Linear programming is the method of considering different inequalities relevant to a situation and calculating the best value that is required to be obtained in those conditions. Some of the assumptions taken while working with linear programming are:

- The number of constraints should be expressed in the quantitative terms
- The relationship between the constraints and the objective function should be linear
- The linear function (i.e., objective function) is to be optimised

## Components of Linear Programming

The basic components of the LP are as follows:

- Decision Variables
- Constraints
- Data
- Objective Functions

## Characteristics of Linear Programming

The following are the five characteristics of the linear programming problem:

Constraints – The limitations should be expressed in the mathematical form, regarding the resource.

Objective Function – In a problem, the objective function should be specified in a quantitative way.

Linearity – The relationship between two or more variables in the function must be linear. It means that the degree of the variable is one.

Finiteness – There should be finite and infinite input and output numbers. In case, if the function has infinite factors, the optimal solution is not feasible.

Non-negativity – The variable value should be positive or zero. It should not be a negative value.

Decision Variables – The decision variable will decide the output. It gives the ultimate solution of the problem. For any problem, the first step is to identify the decision variables.

## Linear Programming Problems

The Linear Programming Problems (LPP) is a problem that is concerned with finding the optimal value of the given linear function. The optimal value can be either maximum value or minimum value. Here, the given linear function is considered an objective function. The objective function can contain several variables, which are subjected to the conditions and it has to satisfy the set of linear inequalities called linear constraints. The linear programming problems can be used to get the optimal solution for the following scenarios, such as manufacturing problems, diet problems, transportation problems, allocation problems and so on.

## Methods to Solve Linear Programming Problems

The linear programming problem can be solved using different methods, such as the graphical method, simplex method, or by using tools such as R, open solver etc. Here, we will discuss the two most important techniques called the simplex method and graphical method in detail.

## Linear Programming Simplex Method

The simplex method is one of the most popular methods to solve linear programming problems. It is an iterative process to get the feasible optimal solution. In this method, the value of the basic variable keeps transforming to obtain the maximum value for the objective function. The algorithm for linear programming simplex method is provided below:

**Step 1**: Establish a given problem. (i.e.,) write the inequality constraints and objective function.

**Step 2: **Convert the given inequalities to equations by adding the slack variable to each inequality expression.

**Step 3**: Create the initial simplex tableau. Write the objective function at the bottom row. Here, each inequality constraint appears in its own row. Now, we can represent the problem in the form of an augmented matrix, which is called the initial simplex tableau.
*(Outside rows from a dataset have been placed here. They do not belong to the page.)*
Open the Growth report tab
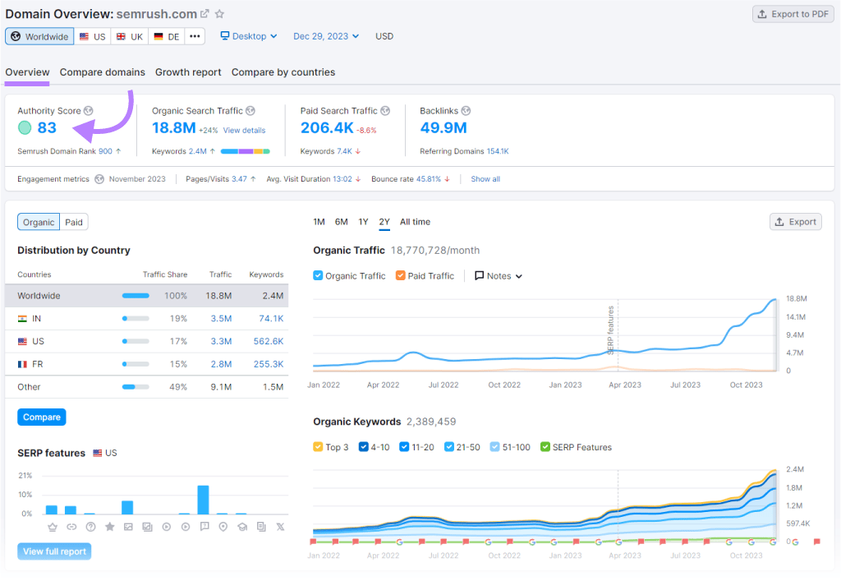This screenshot has height=581, width=841. point(187,72)
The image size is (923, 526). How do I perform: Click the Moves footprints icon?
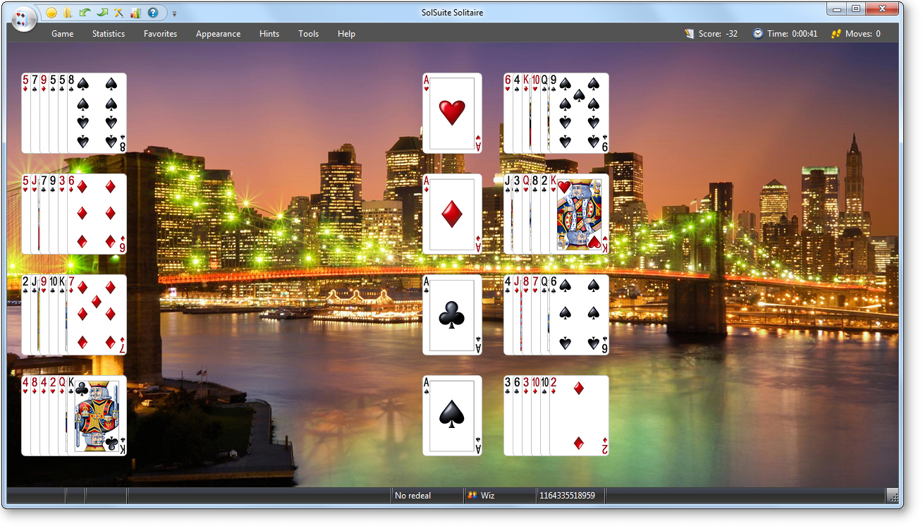836,34
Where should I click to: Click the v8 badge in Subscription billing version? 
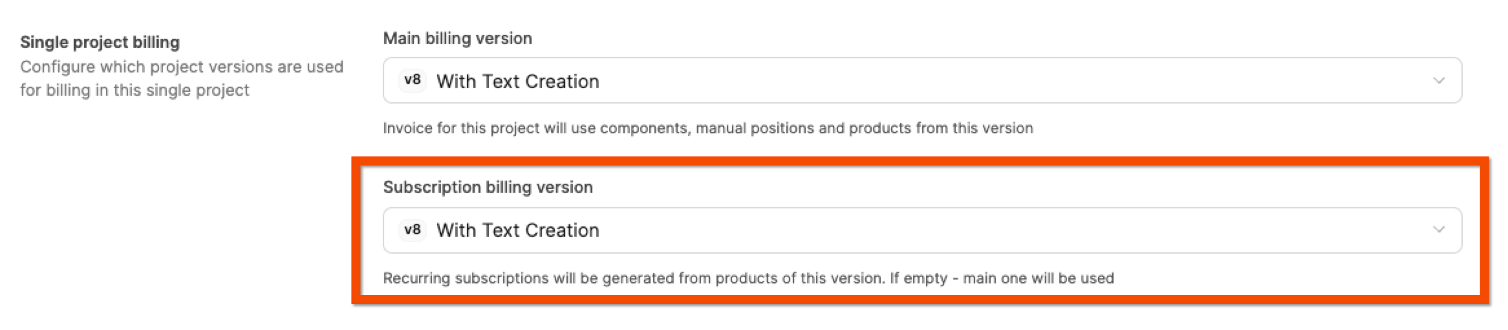click(x=412, y=230)
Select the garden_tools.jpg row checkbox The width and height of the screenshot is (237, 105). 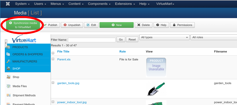coord(53,83)
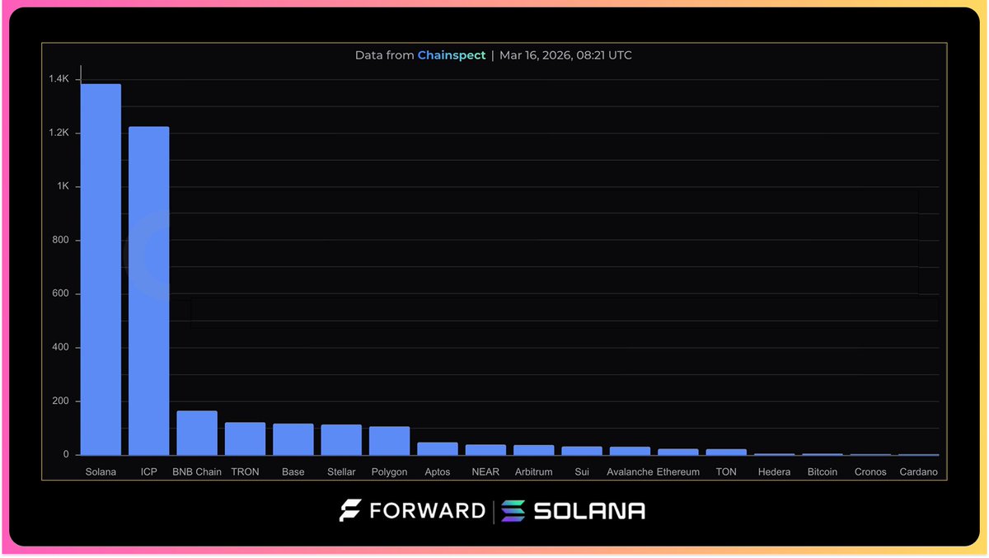
Task: Click the timestamp Mar 16, 2026, 08:21 UTC
Action: [565, 54]
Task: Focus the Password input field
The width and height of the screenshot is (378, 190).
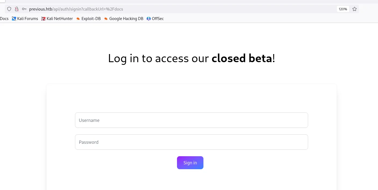Action: pyautogui.click(x=191, y=142)
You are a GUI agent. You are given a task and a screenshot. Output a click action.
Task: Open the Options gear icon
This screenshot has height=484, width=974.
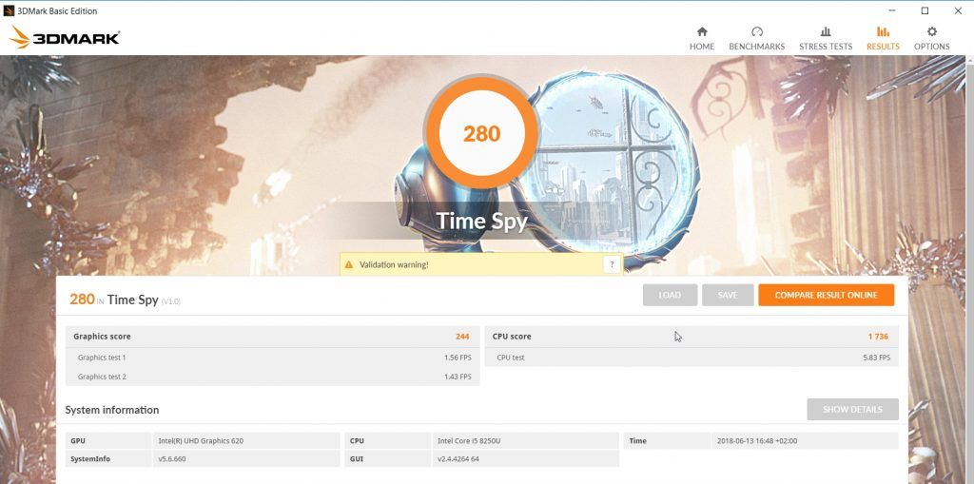click(x=932, y=31)
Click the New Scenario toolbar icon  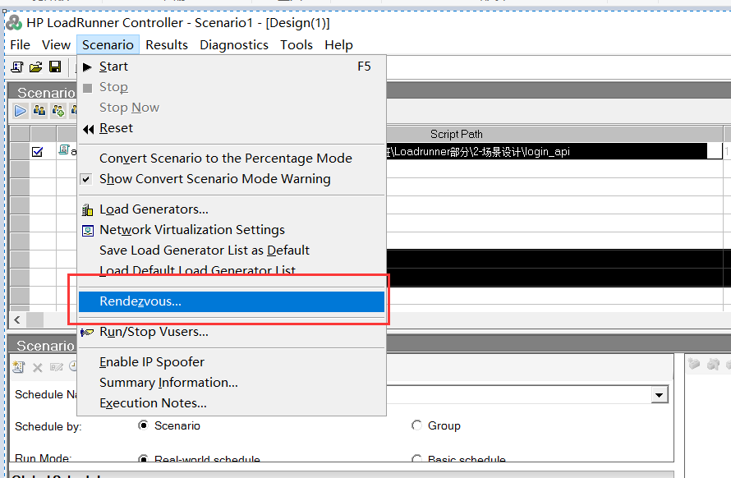[16, 67]
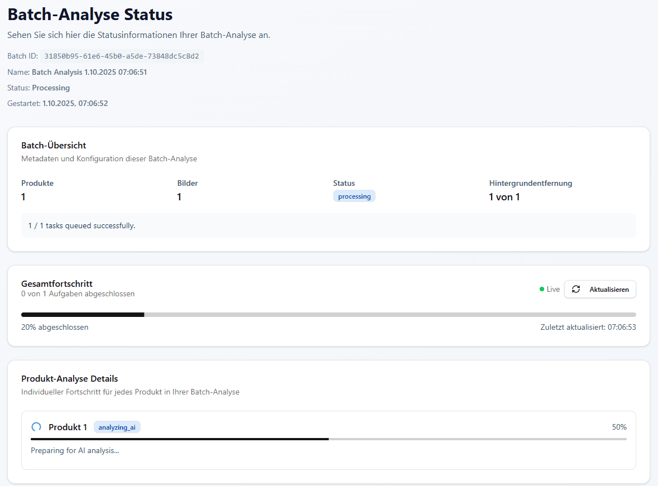Click the Hintergrundentfernung 1 von 1 value
658x486 pixels.
coord(505,197)
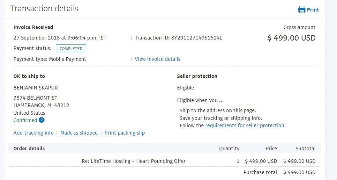
Task: Click the green Confirmed address link
Action: [x=25, y=120]
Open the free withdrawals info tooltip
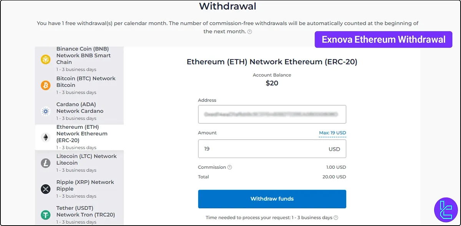Viewport: 461px width, 226px height. [x=250, y=32]
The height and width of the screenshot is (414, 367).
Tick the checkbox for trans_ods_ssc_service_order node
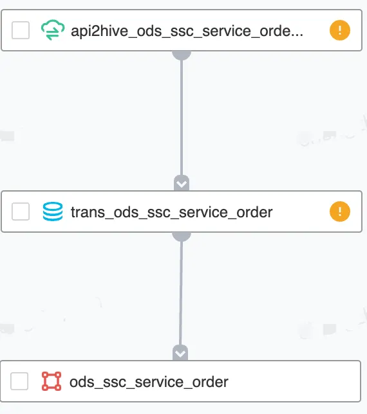coord(21,212)
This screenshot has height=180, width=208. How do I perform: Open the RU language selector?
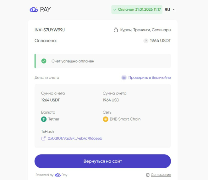coord(170,9)
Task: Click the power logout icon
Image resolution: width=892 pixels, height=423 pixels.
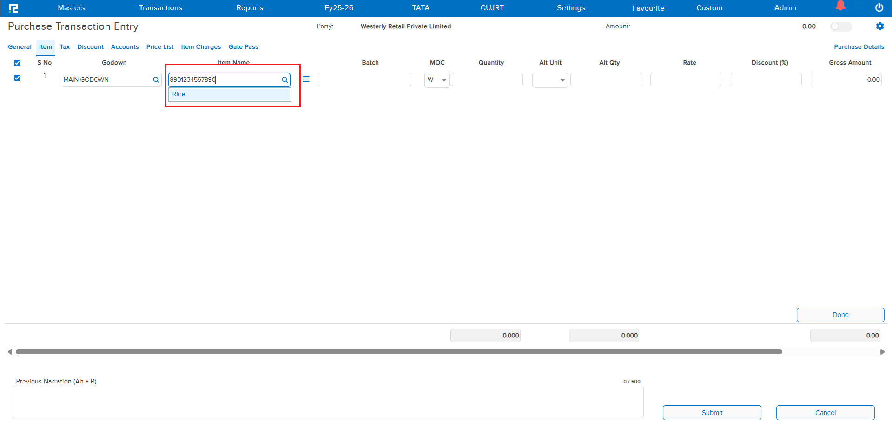Action: [x=879, y=8]
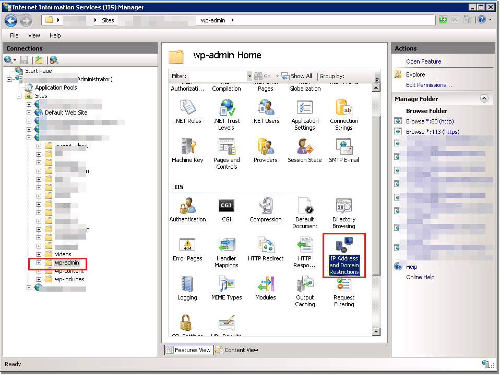Open the Filter dropdown arrow

[x=249, y=76]
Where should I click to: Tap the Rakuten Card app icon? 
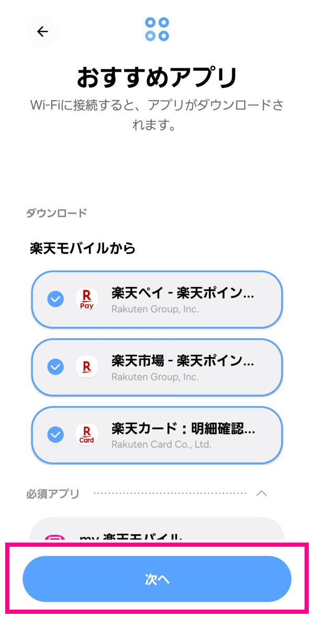87,435
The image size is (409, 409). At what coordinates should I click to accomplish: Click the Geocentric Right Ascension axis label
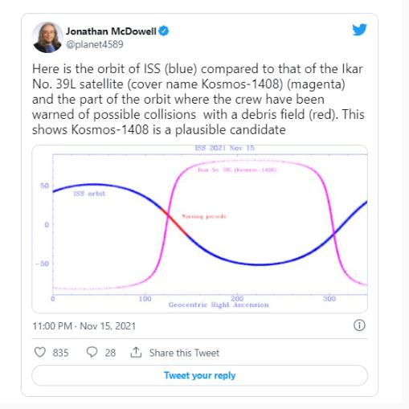[x=219, y=305]
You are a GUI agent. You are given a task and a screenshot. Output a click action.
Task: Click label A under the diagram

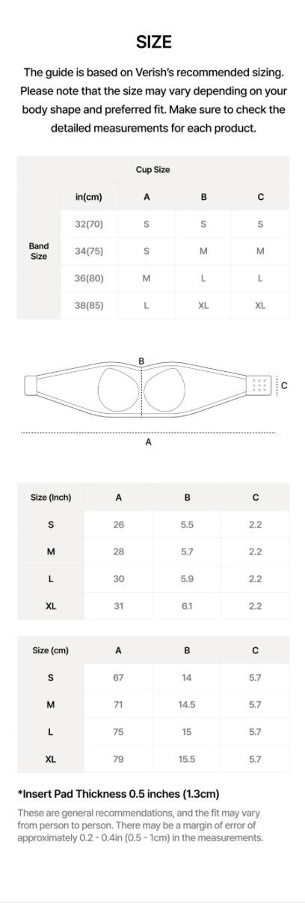(148, 442)
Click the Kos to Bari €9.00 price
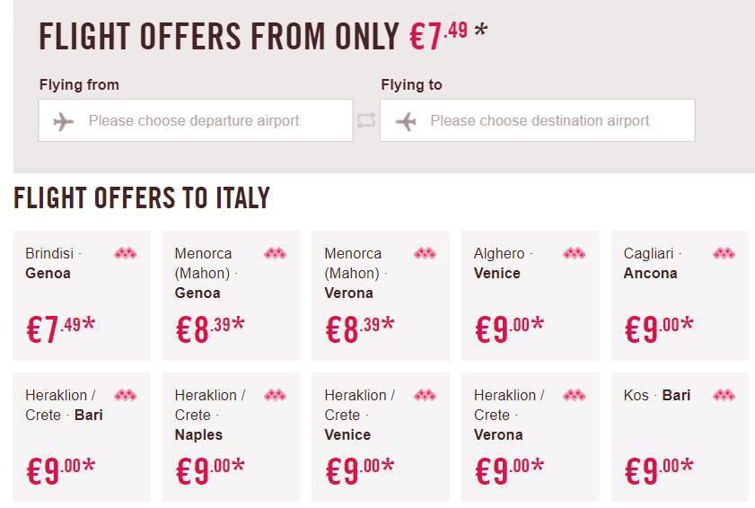This screenshot has height=508, width=755. (659, 470)
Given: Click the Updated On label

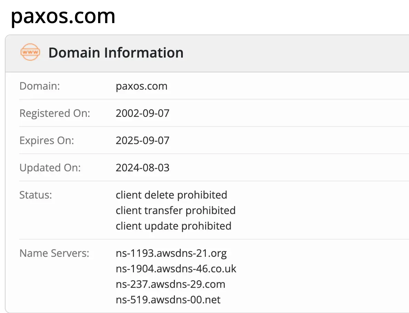Looking at the screenshot, I should point(50,168).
**Step 4**: Identify the greatest negative entry in the bottom row, which helps to identify the pivot column. The greatest negative entry in the bottom row defines the largest coefficient in the objective function, which will help us to increase the value of the objective function as fastest as possible.

**Step 5**: Compute the quotients. To calculate the quotient, we need to divide the entries in the far right column by the entries in the first column, excluding the bottom row. The smallest quotient identifies the row. The row identified in this step and the element identified in the step will be taken as the pivot element.

**Step 6:** Carry out pivoting to make all other entries in column is zero.

**Step 7:** If there are no negative entries in the bottom row, end the process. Otherwise, start from step 4.

**Step 8:** Finally, determine the solution associated with the final simplex tableau.

## Graphical Method

The graphical method is used to optimize the two-variable linear programming. If the problem has two decision variables, a graphical method is the best method to find the optimal solution. In this method, the set of inequalities are subjected to constraints. Then the inequalities are plotted in the XY plane. Once, all the inequalities are plotted in the XY graph, the intersecting region will help to decide the feasible region. The feasible region will provide the optimal solution as well as explains what all values our model can take. Let us see an example here and understand the concept of linear programming in a better way.

**Example:**

Calculate the maximal and minimal value of z = 5x + 3y for the following constraints.

x + 2y ≤ 14

3x – y ≥ 0

x – y ≤ 2

**Solution:**

The three inequalities indicate the constraints. The area of the plane that will be marked is the feasible region.

The optimisation equation (z) = 5x + 3y. You have to find the (x,y) corner points that give the largest and smallest values of z.

To begin with, first solve each inequality.

x + 2y ≤ 14 ⇒ y ≤ -(1/2)x + 7

3x – y ≥ 0 ⇒ y ≤ 3x

x – y ≤ 2 ⇒ y ≥ x – 2

Here is the graph for the above equations.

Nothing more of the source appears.